Given data
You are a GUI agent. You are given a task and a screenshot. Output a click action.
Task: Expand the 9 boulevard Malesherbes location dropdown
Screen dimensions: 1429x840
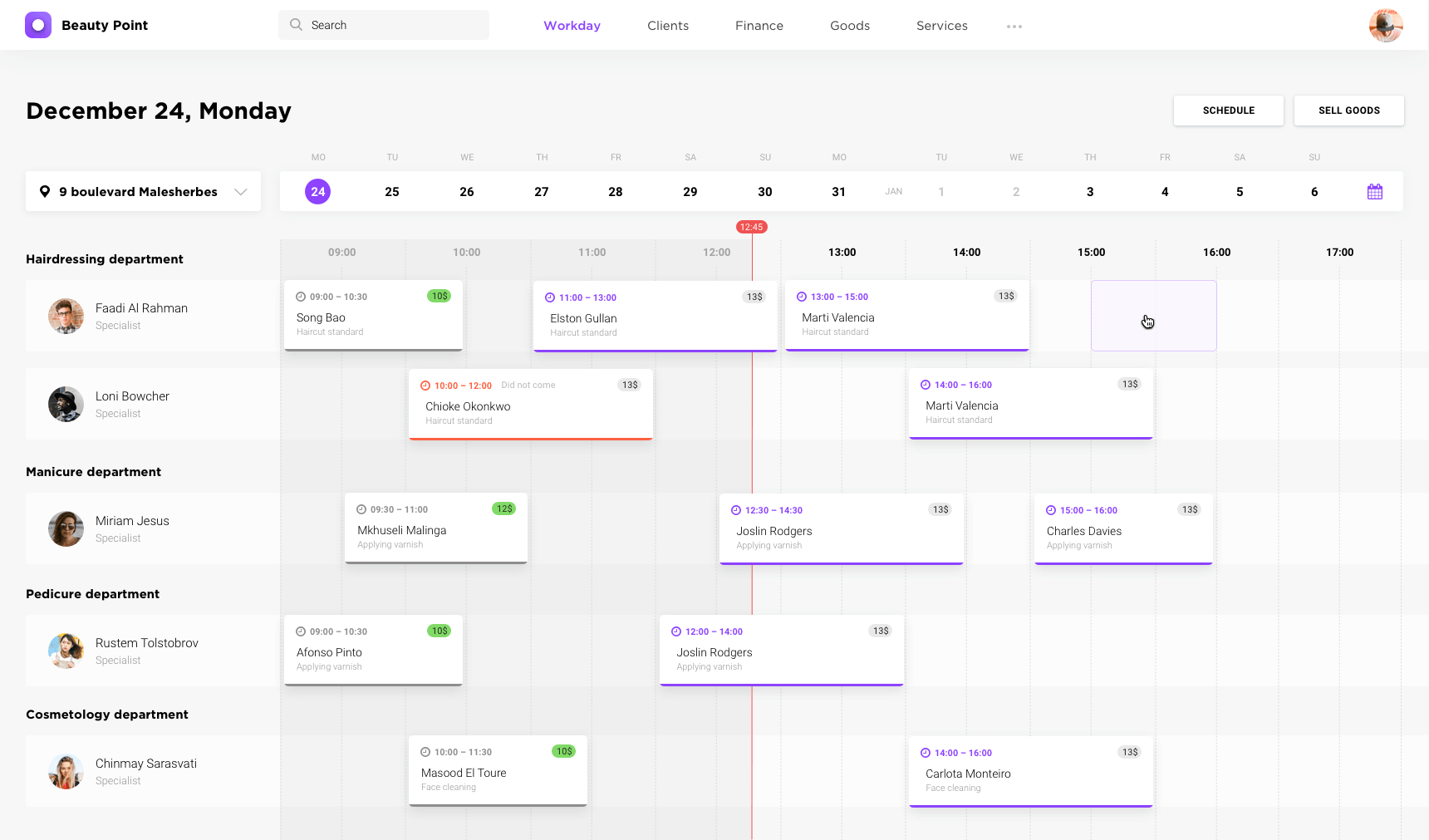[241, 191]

...

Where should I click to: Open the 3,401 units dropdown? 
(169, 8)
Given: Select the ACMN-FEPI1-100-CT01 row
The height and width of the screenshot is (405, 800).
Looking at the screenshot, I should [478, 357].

---

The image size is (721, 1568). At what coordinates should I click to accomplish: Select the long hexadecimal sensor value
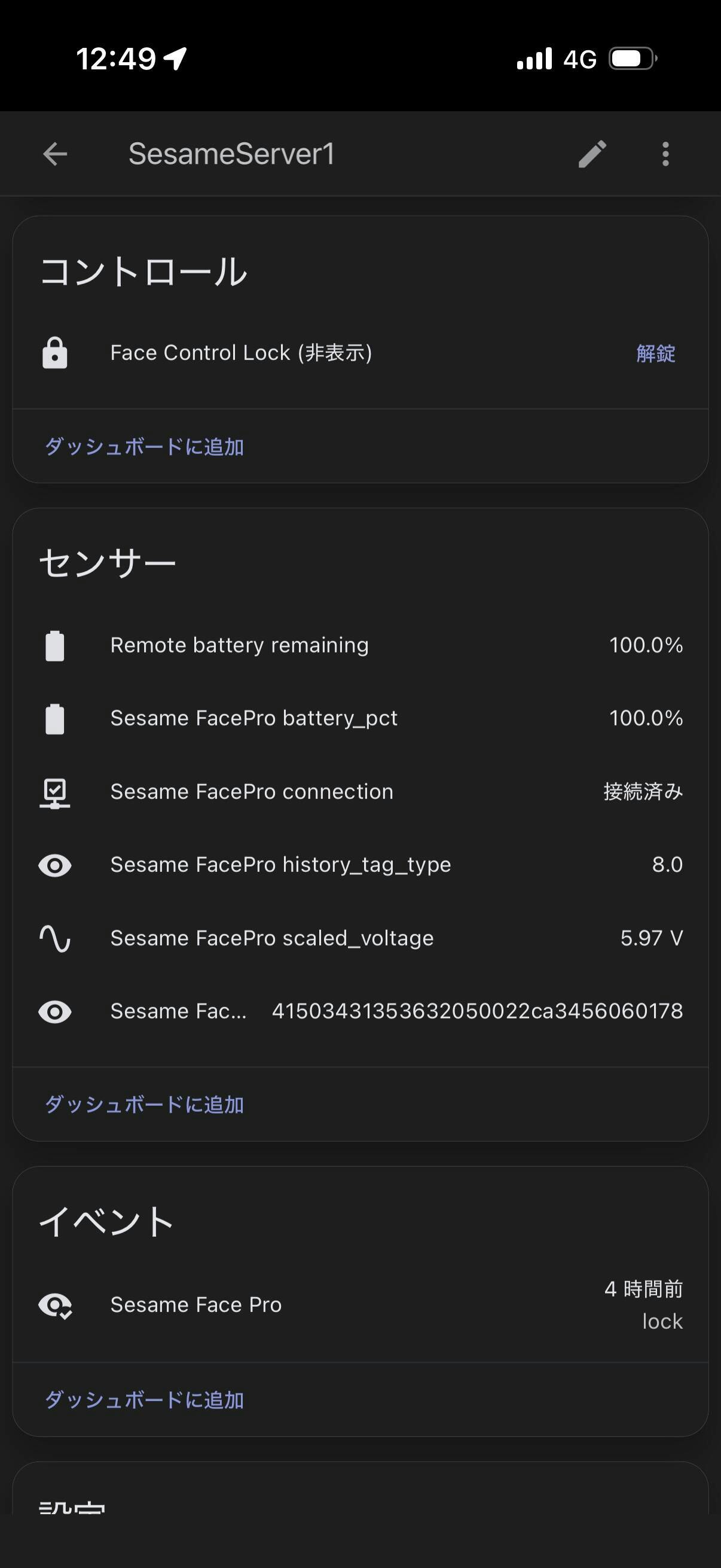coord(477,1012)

Description of the task
Copy out the entries from the line containing "Where should I" down to the line containing "Looking at the", putting "menu" in place of "dropdown" and leaving everything else untouched.

Correct output
Where should I click to: Open the 3,401 units menu? 
(169, 8)
Given: Select the ACMN-FEPI1-100-CT01 row
The height and width of the screenshot is (405, 800).
Looking at the screenshot, I should [478, 357].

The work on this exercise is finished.